Yes, French fries. To this day, I can't help but order them if I see it on the menu. My brain instantly starts telling me I need to taste them at least one more time.


Do you have difficulty eating in front of others?


If it’s an episode, yes. Once the compulsive eating starts, I try to hide from everyone, whether it's eating inside the pantry, the closet, or wherever no one is looking.


Is the number on the scale a big deal to you?


Yes, I weigh myself every day. If the number goes high, I feel terrible, and immediately start planning crazy diets.


For me personally, eating is the one thing that I can control. Do you also feel that way? Why or why not?


Yes! I grew up in a house where I didn’t have stability. My dad was an alcoholic that physically abused my mom, so we never knew what the day/night would look like. Moving to a new country that I had never even visited before definitely made me feel I had no control over anything.


Can you describe what you eat in a day?


That depends on which “phase” I am in.


Sometimes I fast, skipping breakfast and lunch. Sometimes I eat 4 meals a day in the healthiest way possible and weigh everything. Sometimes I eat only fast food or fried foods all day.


It really depends on how my head is and it normally changes every month or so.


Describe the daily thoughts you have with an eating disorder? (Does counting calories, amount of food, etc. consume your thoughts?)


I start my day thinking when and what I’m going to eat.


I check my calendar and start planning my meals around it, and this continues throughout the day.


I always think about the calories, carbs, protein, etc., of everything I eat. And sometimes that stops me from eating something.


My eating habits change a lot from month to month, but my concerns remain the same. I can say with certainty that I think about food 24 hours a day.


Is there anything else you want to share?


I think for me, the hardest part of having an eating disorder is that we need food to survive. I literally need “my drug of choice” every single day. I can’t just detox and try to stay away from it.


Also, the fact that I’m “skinny” makes people tend to not believe I struggle with overeating. There is always a comment like “Really? Binge eating? But you’re so skinny.” Comments like this invalidate all of the struggles I have with food.


Just a reminder: You never know what is happening inside other people's heads, so please have some empathy.

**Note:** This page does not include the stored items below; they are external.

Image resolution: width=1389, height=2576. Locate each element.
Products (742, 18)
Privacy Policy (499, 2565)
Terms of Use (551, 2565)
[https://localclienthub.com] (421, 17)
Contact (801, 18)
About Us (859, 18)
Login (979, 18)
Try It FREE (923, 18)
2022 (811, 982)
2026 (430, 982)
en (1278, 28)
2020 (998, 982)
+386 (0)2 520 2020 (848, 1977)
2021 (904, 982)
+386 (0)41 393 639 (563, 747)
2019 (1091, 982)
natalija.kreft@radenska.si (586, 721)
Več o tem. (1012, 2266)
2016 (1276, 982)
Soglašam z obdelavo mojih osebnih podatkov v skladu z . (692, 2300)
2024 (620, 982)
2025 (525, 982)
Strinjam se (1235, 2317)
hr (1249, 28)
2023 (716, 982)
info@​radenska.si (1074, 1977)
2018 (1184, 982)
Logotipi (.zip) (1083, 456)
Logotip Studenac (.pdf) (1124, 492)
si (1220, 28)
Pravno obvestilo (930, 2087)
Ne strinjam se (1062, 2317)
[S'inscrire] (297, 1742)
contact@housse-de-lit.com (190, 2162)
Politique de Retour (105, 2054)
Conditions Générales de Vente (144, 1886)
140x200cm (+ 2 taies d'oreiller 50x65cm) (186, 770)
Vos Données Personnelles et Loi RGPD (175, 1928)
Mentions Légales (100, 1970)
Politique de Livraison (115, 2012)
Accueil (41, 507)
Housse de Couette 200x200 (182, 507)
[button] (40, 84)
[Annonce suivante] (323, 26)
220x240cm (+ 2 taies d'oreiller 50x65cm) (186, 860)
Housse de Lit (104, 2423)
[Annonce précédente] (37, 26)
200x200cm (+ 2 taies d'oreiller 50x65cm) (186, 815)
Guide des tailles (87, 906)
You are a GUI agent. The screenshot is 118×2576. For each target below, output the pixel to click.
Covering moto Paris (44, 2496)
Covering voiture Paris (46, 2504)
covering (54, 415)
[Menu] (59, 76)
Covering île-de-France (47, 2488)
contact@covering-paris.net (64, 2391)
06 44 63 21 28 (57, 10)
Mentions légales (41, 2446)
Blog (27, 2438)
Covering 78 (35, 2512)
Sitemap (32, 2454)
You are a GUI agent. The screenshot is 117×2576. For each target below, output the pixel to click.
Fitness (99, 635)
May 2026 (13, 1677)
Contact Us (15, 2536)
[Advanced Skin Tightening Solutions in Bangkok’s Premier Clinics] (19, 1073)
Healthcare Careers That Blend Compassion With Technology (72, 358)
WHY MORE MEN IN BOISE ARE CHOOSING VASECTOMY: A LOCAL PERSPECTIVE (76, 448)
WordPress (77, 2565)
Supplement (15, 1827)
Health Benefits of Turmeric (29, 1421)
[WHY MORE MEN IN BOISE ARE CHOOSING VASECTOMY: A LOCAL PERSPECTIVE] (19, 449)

The harsh reality of having an eating disorder is that you often never realize someone is struggling just by looking at or talking to them. You never know the shame, the internal struggles, the thought processes, the lack of control, or the helplessness someone with an eating disorder can face.


Eating disorders are much more than the stigma of just starving yourself. It can be food consuming your thoughts 24/7, counting calories, finding a place where you can binge or purge alone, or planning your entire day around the meals you consume.


If you are someone who can relate to any of this, reach out to your peers on the WhiteFlag App. You are not alone in your struggle with food. There are people out there who understand exactly what it is you are going through and talking with them can be so healing.


Remember, you are more than the number on the scale and you are more than the food you consume.